Syngas can be used to power electric turbines, qualifying the electricity output as “clean”. It can also be used in numerous types of fertilizers, solvents and a multitude of industrial products.

When the new production facility becomes operational in Q4 of this year, it should produce as much as 25,000 cubic meters of syngas each hour, making it one of China’s highest producing syngas plants.

And if you’re going to change your act, you’re going to need to change your name. In the spirit of the company’s new commitment to providing cleaner energy products, it was only fitting to adopt a new name and image, “Clean Synthetic Technologies”.

Will This Help the Bottom Line?

Certainly the new image will help the company make the transition to an alternative clean energy producer. But will its new syngas plant help its operations make the transition to profitability?

USA Today reports that “Asia IRPR, the New York-based firm that represents SinoCoking, says the company does not yet have an estimate for what the revenue will be from the synthetic-gas operation.” It is unclear at this point just how much of the company will be devoted to syngas production.

While the company is not currently evaluated by brokers and analysts, TheStreet ran its own evaluation of the company’s prospects, rating the stock as a “hold” for the following reasons:

• Net income growth from the same quarter one year ago has significantly exceeded that of the S&P 500 and the Oil, Gas & Consumable Fuels industry. The net income increased by 46.8% when compared to the same quarter one year prior, rising from $0.50 million to $0.74 million.

• The current debt-to-equity ratio, 0.38, is low and is below the industry average, implying that there has been successful management of debt levels.

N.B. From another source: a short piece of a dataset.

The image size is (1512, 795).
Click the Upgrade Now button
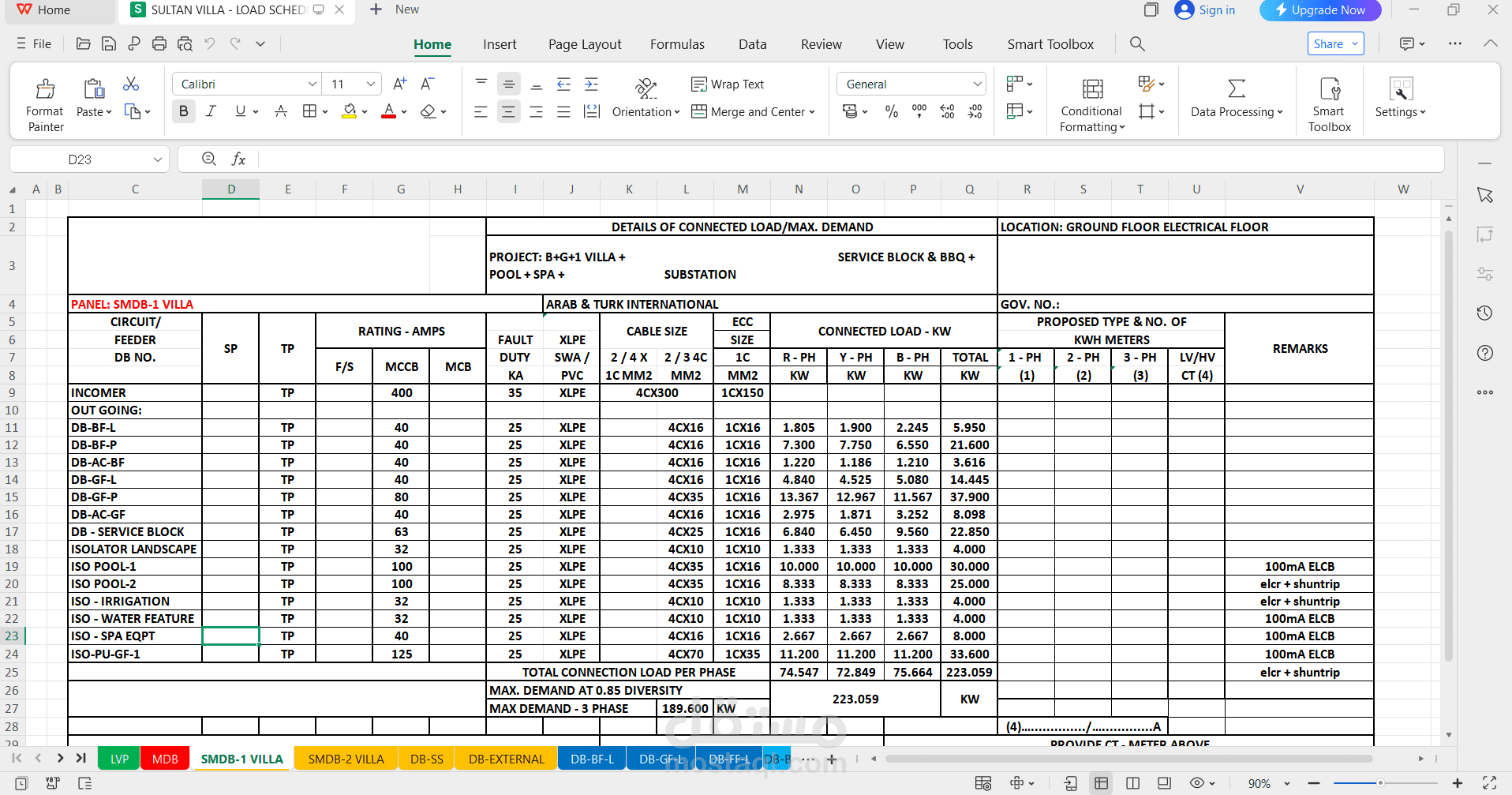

• The company’s quick ratio of 1.68 demonstrates its ability to cover short-term liquidity needs.

• “Its decline in revenue underperformed the industry average. Revenues fell by 20.9% from the same quarter a year ago. However, the declining revenue has not hurt the company’s bottom line, with increasing earnings per share.”

On this note, the $40.34 million nano-cap managed to generate an impressive EBITDA of $7.15 million, or some 17.7% of its market cap. Despite quarterly revenues being down year-over-year, quarterly earnings growth yoy increased by 46.6%.

• “The company’s current return on equity has slightly decreased from the same quarter one year prior. This implies a minor weakness in the organization. Compared to other companies in the Oil, Gas & Consumable Fuels industry and the overall market, the company’s return on equity significantly trails that of both the industry average and the S&P 500.”

On that note, returns on assets and equity came in at 1.85% and 0.66% respectively. Yet even after its recent run up in price, SCOK’s stock may still be attractively priced at 0.59 times sales and 0.25 times book value.

While the company’s declines in performance may have stabilized and its stock price still seems undervalued, it may be a little early to determine whether to jump in until its new syngas plant is up and running and investors are given a clearer picture of this new revenue stream’s impact on the business overall.

But the company has at least spruced up its image as a modern clean energy contender. All we need to see now is some follow-through on its new intentions.